Sasha Lane minacciava ogni mattina il cast di Utopia

Sasha Lane, interprete del complicato personaggio Jessica Hyde nella serie Utopia, ha raccontato alcuni retroscena, tra i quali ad esempio come si rapportava con i membri del cast:

“Li minacciavo ogni mattina e li evitavo durante l’ora di pranzo, mantenevo questo rapporto in modo naturale! In realtà sono già una persona un po’ strana e solitaria, c’era in partenza quell’atmosfera che non portava alla voglia di venire ad abbracciarmi anche se Ashleigh LaThrop, che interpreta Becky, ci provava lo stesso per mettermi un po’ a disagio. Abbiamo mantenuto le nostre energie “naturali”: Desmin Borges ci faceva ridere, Dan Byrd era un po’ strano lì in un angolo…”

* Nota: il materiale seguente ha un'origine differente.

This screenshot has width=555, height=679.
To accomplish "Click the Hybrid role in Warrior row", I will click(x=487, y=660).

Parlando invece del pubblico al quale si rivolge la serie ha affermato:

“Penso che Utopia sia per un pubblico maturo, quindi se non vuoi che i tuoi figli la vedano o se ti senti a disagio con molto sangue e cose simili, non è adatta a te. Ci sono però delle ottime scene d’azione e scontri. Dipende dai gusti delle persone, ma è qualcosa di eccitante e divertente da girare e vedere.”

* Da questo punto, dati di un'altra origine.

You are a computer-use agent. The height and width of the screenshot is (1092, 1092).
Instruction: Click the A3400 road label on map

Visto poi l’argomento pandemia, trattato dalla serie, Sasha Lane ha precisato alcuni aspetti che si confrontano con la realtà:

“Non penso che sarebbe stato diverso se l’avessimo girato dopo gli eventi del 2020: durante la post-produzione eravamo già attenti a determinate tematiche e inoltre questa è la versione americana della serie britannica e la base della storia c’era già, noi semplicemente abbiamo costruito usando quegli elementi e rendendola nostra. Si tratta di finzione, di cospirazioni, non deve per forza parlare di cosa accade in realtà quando scoppia una pandemia. Non credo avremmo cambiato qualche dettaglio, forse ci avremmo pensato di più e lo script forse avrebbe attinto maggiormente alle notizie di cronaca.”